I wouldn't recommend changing this however, as it does result in a redirect, and you may lose some authority due to "changing domains". More input is needed on this.
If not using www:
- Perform a search for href="//www.yourdomain.com and replace for href="//yourdomain.com
- This replaces all link instances of "www.yourdomain.com" with "yourdomain.com"
- Select your posts table from the "Select tables" option
- You may use "Case-insensitive", but don't select "Replace GUIDs"
- Run as dry run first, and if all is okay, untick the "Run as dry run" box and run again
If using www:
- Perform a search for href="//yourdomain.com and replace for href="//www.yourdomain.com
- This replaces all link instances of "yourdomain.com" with "www.yourdomain.com"
- Select your posts table from the "Select tables" option
- You may use "Case-insensitive", but don't select "Replace GUIDs"
- Run as dry run first, and if all is okay, untick the "Run as dry run" box and run again
Check your website URL settings
You should also make sure your site is configured properly for www or non-www in Settings > General
Note that in this screenshot, the host has locked the settings for safety reasons (protecting me from myself) and I'd need to reach out to my host to host to update this.
These two should always match - don't run a food blog as a sub-domain or in a sub-folder.
Check your canonical settings
This section is not complete.
Your canonical settings should match what's been set in your website URL settings, and the links that you've updated in the previous section.
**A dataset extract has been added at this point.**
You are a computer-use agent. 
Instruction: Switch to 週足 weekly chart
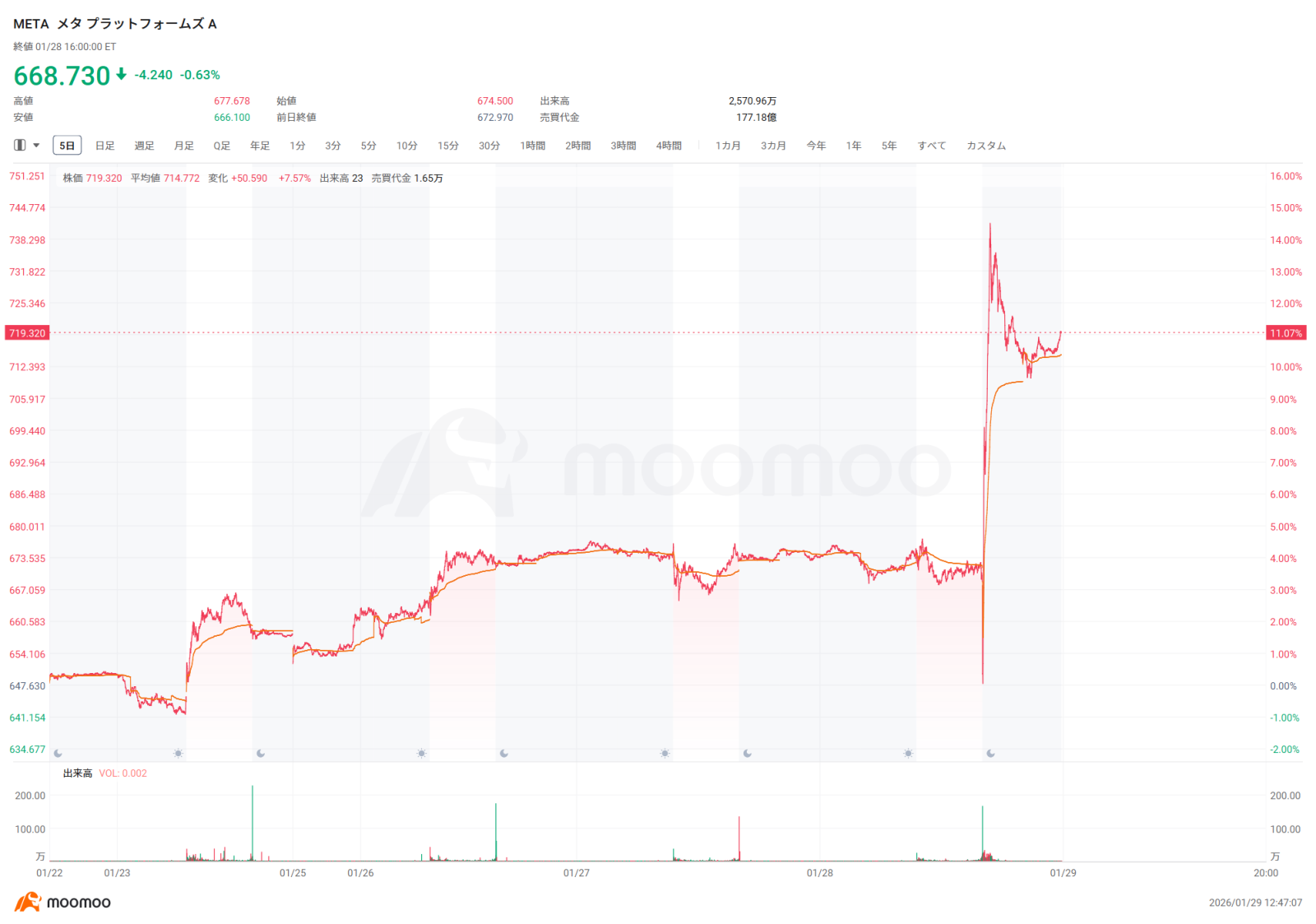point(145,146)

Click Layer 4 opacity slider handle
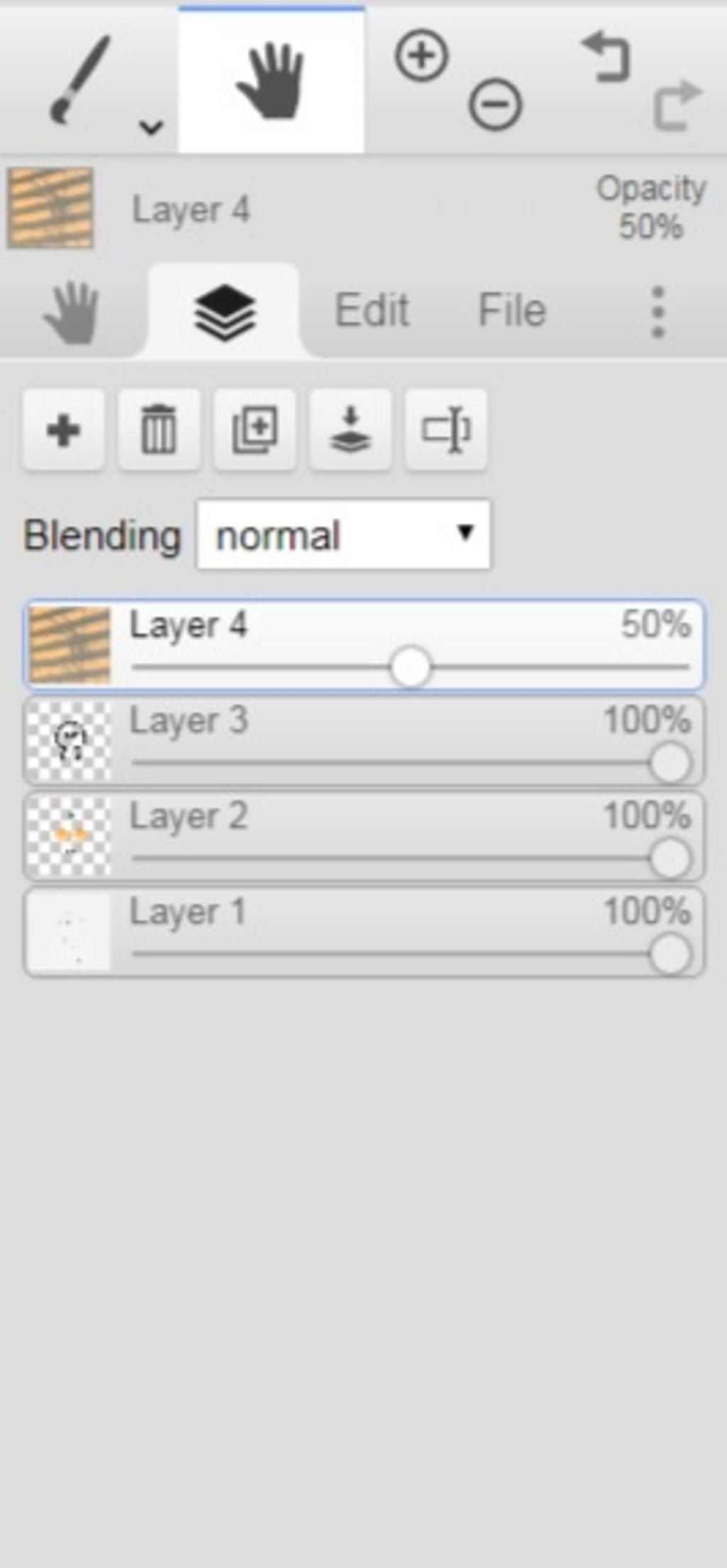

If you're using www, make sure the www appears in the canonical. If you're not using www, make sure the www is not appearing in the canonical.
eg. <link rel="canonical" href="https://foodiepro.com/threaded-comments/" />
This is controlled by (Yoast or WordPress?).
Removing date-based URLs from your links
People who've migrated from a date-based post structure to post-name in Admin > Settings > Permalinks almost always still have those date-based links in their content. This technically works thanks to the redirects, but creates a redirect chain that slows your pagespeed, and is a poor quality signal to search engines.
We do recommend using post-name as the permalinks setting, but do not do this yourself - you will break all your search engine traffic and internal links. Hire Grayson @ imarkinteractive.com to set this up properly for you.
Date-based URLs are sometimes set up to use /year/month/date or just year/month, you'll need to determine which it is before proceeding.
If using /year/month:
- Perform a search for href="//www.yourdomain.com/2016/07/ and replace for href="//yourdomain.com/
- You will need to do this for each instance year+month you created.
- This replaces all link instances of "yourdomain.com/yyyy/mm/" with "yourdomain.com/"
- Select your posts table from the "Select tables" option
- You may use "Case-insensitive", but don't select "Replace GUIDs"
- Run as dry run first, and if all is okay, untick the "Run as dry run" box and run again
- Important: Make sure you have the href=" portion in there, plus the trailing slash - replacing JUST the dates will unlink all your images
If using /year/month/date, you'll want to hire someone to use regex directly on the database.